Anybody have some good suggestions on some HK flicks.
I already have
The prodigal son
Crouching Tiger
Rush Hour 2
Warriors Two
Once upon a time in China series

I want add to my collection so any suggestiosn will be appreciated.


----------



## Shinzu (Mar 23, 2002)

i love the old ones like 5 fingers of death, the kid with the golden arm, kung fu the movie etc... i grew up with these old kung fu flicks.

they dont make 'em like they used too

i also have the dvd of enter the dragon... really cool lee footage there.


----------



## DJDragon (Apr 17, 2002)

Shaolin Temple Starring Jet Li is my fave.  

This was his first movie I think.


----------



## shaolin_panther (Jan 28, 2004)

WWW.SHAOLINVIDEO.COM HAS THE KUNG-FU FLICKS THAT TAKES U WAAAY BACK!!!!!! "5 FINGERS OF DEATH" ....."KID WITH THE GOLDEN ARM" ..."CHINESE SUPER NINJAS"  "MASKED AVENGERS" I CAN GO ON...,  BUT .....DO YOUR OWNSELF A FAVOR AND VISIT .... THIS SITE WILL MAKE YOU DROOL!!!  !!!!!!!!! :ultracool


----------



## drunken mistress (Jan 29, 2004)

I bulk bought 27 cheap king fu films from ebay - a good way to try many cheaply.
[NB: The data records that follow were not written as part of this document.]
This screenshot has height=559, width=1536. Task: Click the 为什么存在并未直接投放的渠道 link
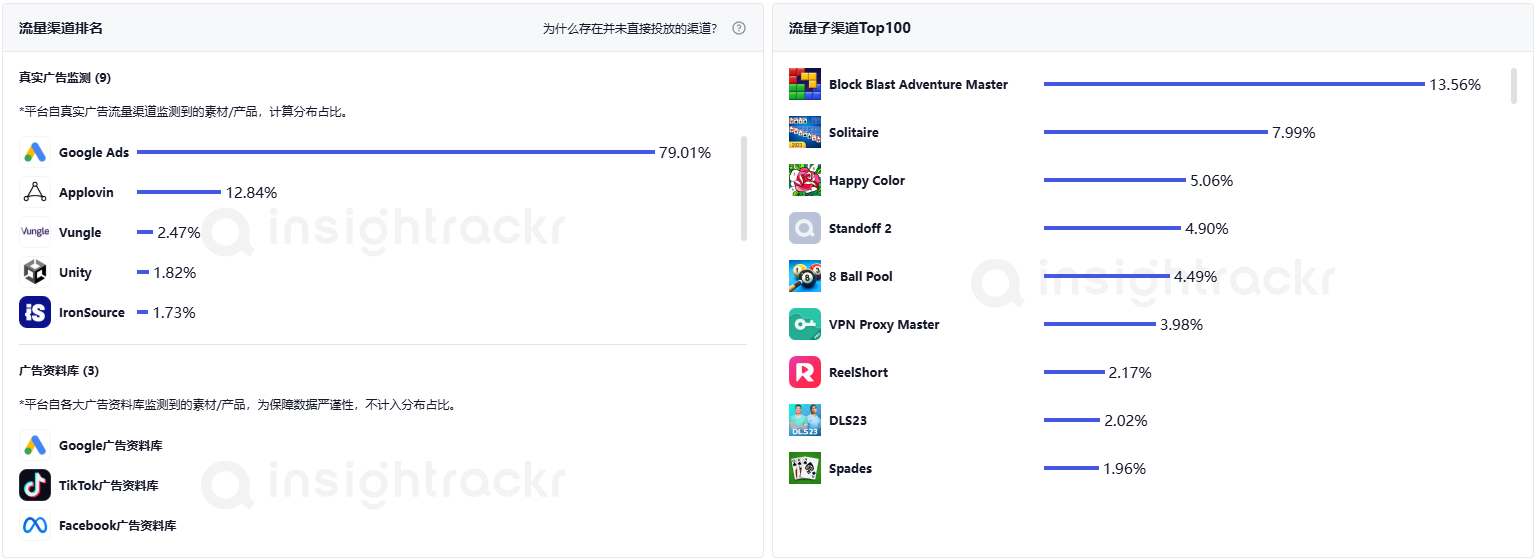pos(629,28)
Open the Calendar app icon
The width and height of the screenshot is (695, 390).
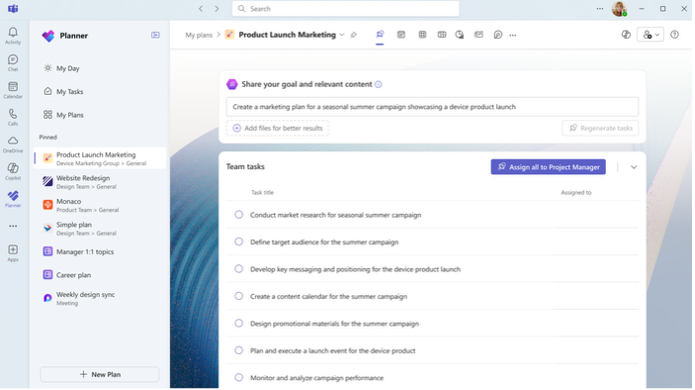(13, 90)
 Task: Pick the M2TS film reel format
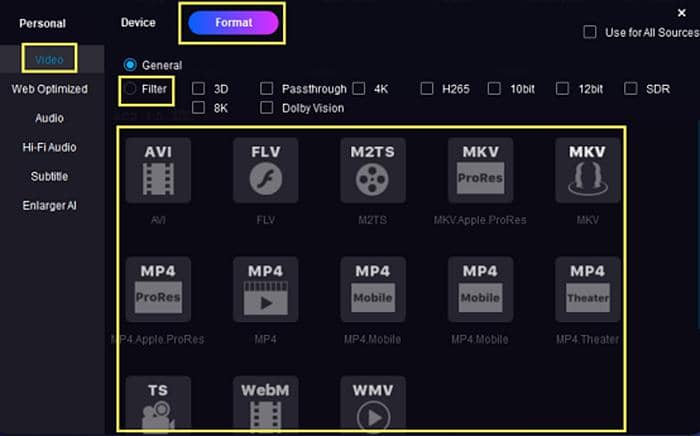click(372, 171)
All the early Jackie Chan are good. I particularly liked Snake and the Eagle´s Shadow and Drunken Master. Some others (non-Jackie) are good but have terrible titles like Shaolin Chastity Kung Fu. All these are family films. If you´re not squeamish, Flying Guillotines and Five Deadly Venoms have some good stuff in them. (FG has a lot of beheading in the first half hour. FDV has brilliant unusual Kung Fu of various animal forms at the start but gets too much torture in it by the end to be truly my cup of tea. ) I prefer dubbed films. Even if the dubbing is dodgy you at least don´t get distracted by the subtitles.


----------



## Ninway J (Jan 29, 2004)

Ah yes, the memories of watching "Black Belt Theater" late night on Saturdays.  "Chinese Super Ninjas" was one of my favorites.  Gotta love those dubbed films that are so characteristic of a good Kung Fu movie.:asian:

Probably one of my fave American classics is "Big Trouble in Little China."


----------



## Blindside (Jan 29, 2004)

So far to favorites have been missed: Jet Li in Fist of Legend and Jackie Chan in Drunken Master 2.

Oh don't forget JC in Supercop either.

Lamont


----------



## OULobo (Jan 29, 2004)

Laughing Hyena
Drunken Master
Drive
Iron Monkey


----------



## Randy Strausbaugh (Jan 29, 2004)

The Duel
A Man Called Hero
Legend of the Red Dragon
The Streetfighter (Sonny Chiba, not Van Dull)
Dragon Inn
The Heroic Trio
Lord of the Wu Tang (aka Kung Fu Cult Master)
Swordsman 2 (aka Legend of the Swordsman)


----------



## tshadowchaser (Jan 29, 2004)

not kung fu but 
the lone wolf series


----------



## Hollywood1340 (Jan 29, 2004)

The Crippled Masters?


----------



## satans.barber (Jan 30, 2004)

Check out Jet Li in 'The Legend of Fon Sai Yuk' (1 and 2),

Ian.


----------



## Blindside (Jan 31, 2004)

> The Crippled Masters?



I do recall laughing when I saw the preview for that.  You didn't actually watch it did you?

Lamont

PS: Great quote!


----------



## Hollywood1340 (Jan 31, 2004)

It's amazing what you can do with no arms or no legs. As far as the qoute......yes it is


----------



## drunken mistress (Feb 3, 2004)

I just bought my son Yoga and Kung Fu Girl as he wanted  to see soft bone Kung Fu as he´s double-jointed. This is supposed to be about the only film that features it. It was very enjoyable too!


----------



## TheRustyOne (Feb 3, 2004)

A good parody Kung Fu flick is Kung Pow ..it even subtitles...


----------